Write out every line of the material as it stands, apart from the pictures.

[[ The records open ]]

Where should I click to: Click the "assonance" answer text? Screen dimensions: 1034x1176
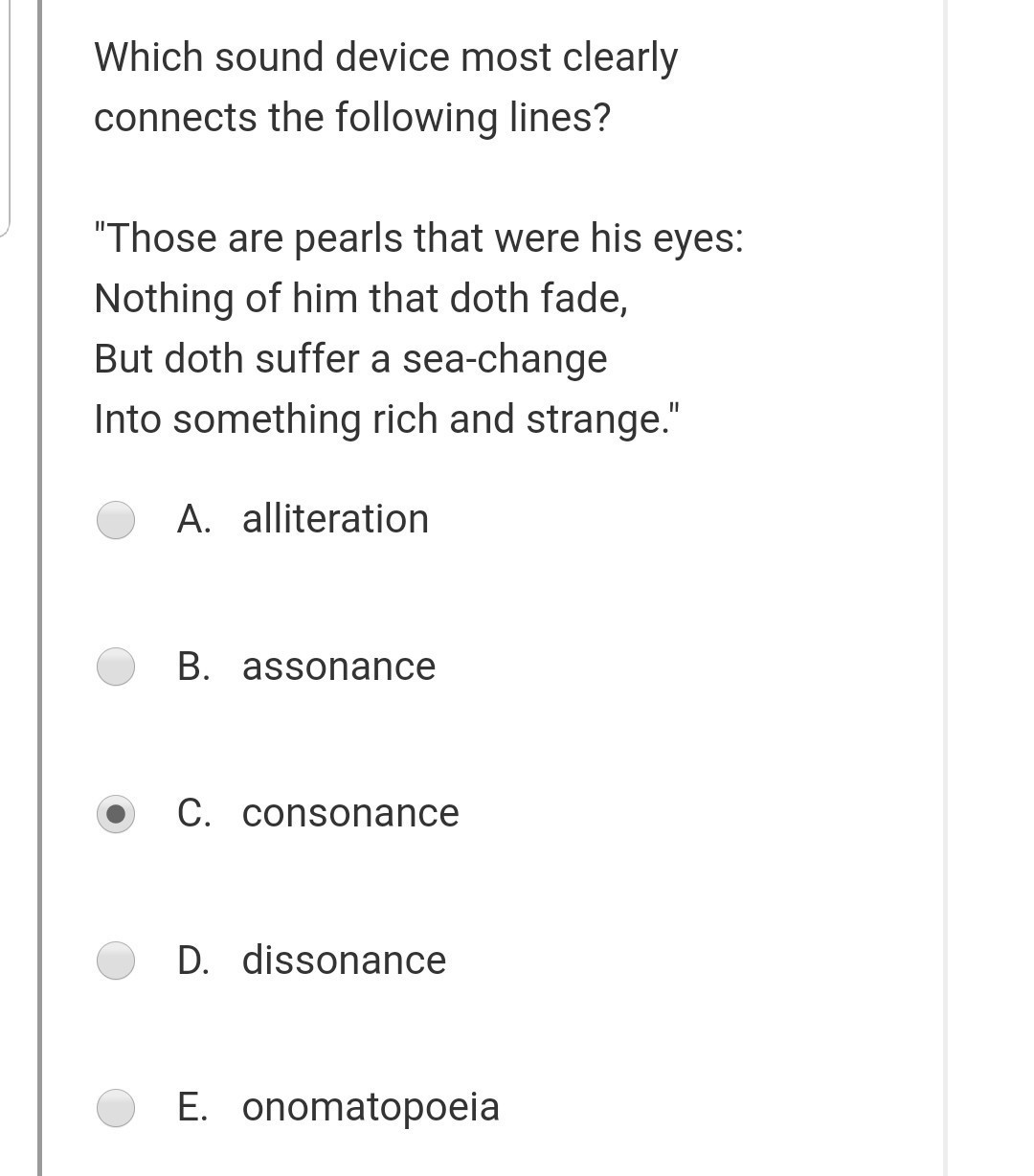point(339,667)
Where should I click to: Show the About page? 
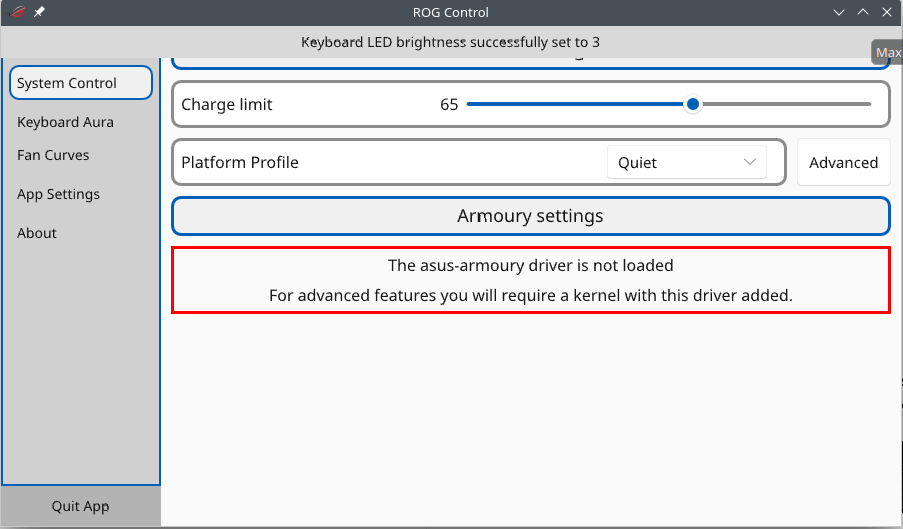[37, 233]
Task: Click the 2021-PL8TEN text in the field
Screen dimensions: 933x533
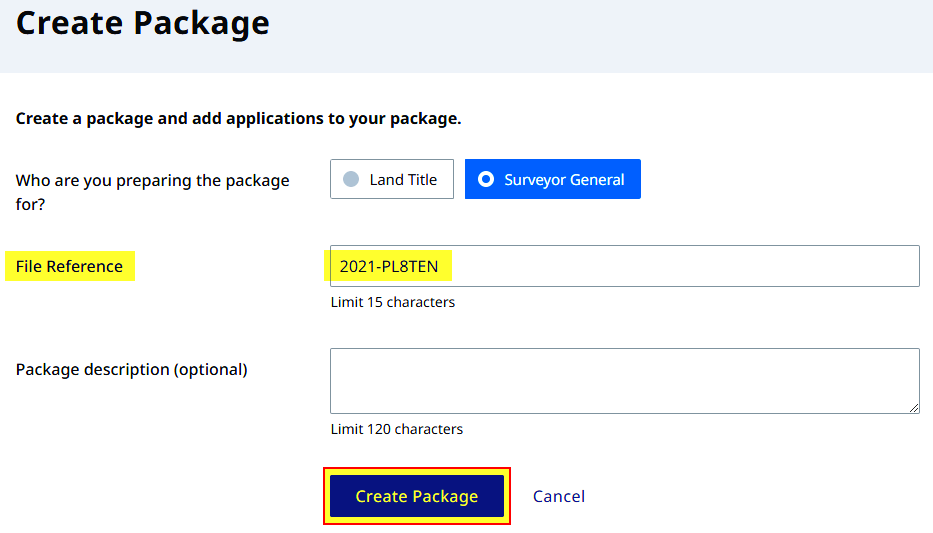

[[ The records closed ]]

§ **Answer section**
Where should I click to: Click the "assonance" answer text? Screen dimensions: 1034x1176
point(339,667)
Where should I click to: Show the About page? 
[37, 233]
Task: Click the 2021-PL8TEN text in the field
Screen dimensions: 933x533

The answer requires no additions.